> What you should do
Convert the lines below into a JSON list of strings with one string per line, leaving out blank lines.
>> Start Records provided
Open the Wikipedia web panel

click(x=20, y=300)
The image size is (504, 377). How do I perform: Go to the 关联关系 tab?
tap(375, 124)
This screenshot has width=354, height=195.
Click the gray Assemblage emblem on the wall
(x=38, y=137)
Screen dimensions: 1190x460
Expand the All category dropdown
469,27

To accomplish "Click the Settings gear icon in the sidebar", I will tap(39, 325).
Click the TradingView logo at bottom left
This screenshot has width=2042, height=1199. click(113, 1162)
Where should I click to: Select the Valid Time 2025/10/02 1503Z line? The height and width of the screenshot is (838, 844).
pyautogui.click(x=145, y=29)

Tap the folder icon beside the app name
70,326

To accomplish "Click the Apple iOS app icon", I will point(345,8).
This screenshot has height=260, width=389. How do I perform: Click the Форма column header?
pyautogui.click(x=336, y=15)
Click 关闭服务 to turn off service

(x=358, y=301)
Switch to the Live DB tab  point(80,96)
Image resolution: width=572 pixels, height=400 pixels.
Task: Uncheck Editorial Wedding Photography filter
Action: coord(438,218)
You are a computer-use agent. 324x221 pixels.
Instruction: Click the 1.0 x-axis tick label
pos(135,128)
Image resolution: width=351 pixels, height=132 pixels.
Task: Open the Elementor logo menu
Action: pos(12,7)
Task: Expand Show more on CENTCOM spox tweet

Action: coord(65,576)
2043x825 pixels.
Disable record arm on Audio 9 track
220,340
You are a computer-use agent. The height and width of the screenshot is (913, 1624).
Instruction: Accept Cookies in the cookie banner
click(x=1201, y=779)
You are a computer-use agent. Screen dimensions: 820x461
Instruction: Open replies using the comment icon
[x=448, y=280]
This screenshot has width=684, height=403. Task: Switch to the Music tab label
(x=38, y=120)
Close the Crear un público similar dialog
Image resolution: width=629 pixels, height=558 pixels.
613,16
>> End Records provided
> Answer to the problem
[
  "Open the Wikipedia web panel",
  "click(x=20, y=300)",
  "The image size is (504, 377). How do I perform: Go to the 关联关系 tab?",
  "tap(375, 124)",
  "This screenshot has width=354, height=195.",
  "Click the gray Assemblage emblem on the wall",
  "(x=38, y=137)",
  "Screen dimensions: 1190x460",
  "Expand the All category dropdown",
  "469,27",
  "To accomplish \"Click the Settings gear icon in the sidebar\", I will tap(39, 325).",
  "Click the TradingView logo at bottom left",
  "This screenshot has width=2042, height=1199. click(113, 1162)",
  "Where should I click to: Select the Valid Time 2025/10/02 1503Z line? The height and width of the screenshot is (838, 844).",
  "pyautogui.click(x=145, y=29)",
  "Tap the folder icon beside the app name",
  "70,326",
  "To accomplish \"Click the Apple iOS app icon\", I will point(345,8).",
  "This screenshot has height=260, width=389. How do I perform: Click the Форма column header?",
  "pyautogui.click(x=336, y=15)",
  "Click 关闭服务 to turn off service",
  "(x=358, y=301)",
  "Switch to the Live DB tab  point(80,96)",
  "Image resolution: width=572 pixels, height=400 pixels.",
  "Task: Uncheck Editorial Wedding Photography filter",
  "Action: coord(438,218)",
  "You are a computer-use agent. 324x221 pixels.",
  "Instruction: Click the 1.0 x-axis tick label",
  "pos(135,128)",
  "Image resolution: width=351 pixels, height=132 pixels.",
  "Task: Open the Elementor logo menu",
  "Action: pos(12,7)",
  "Task: Expand Show more on CENTCOM spox tweet",
  "Action: coord(65,576)",
  "2043x825 pixels.",
  "Disable record arm on Audio 9 track",
  "220,340",
  "You are a computer-use agent. The height and width of the screenshot is (913, 1624).",
  "Instruction: Accept Cookies in the cookie banner",
  "click(x=1201, y=779)",
  "You are a computer-use agent. Screen dimensions: 820x461",
  "Instruction: Open replies using the comment icon",
  "[x=448, y=280]",
  "This screenshot has width=684, height=403. Task: Switch to the Music tab label",
  "(x=38, y=120)",
  "Close the Crear un público similar dialog",
  "Image resolution: width=629 pixels, height=558 pixels.",
  "613,16"
]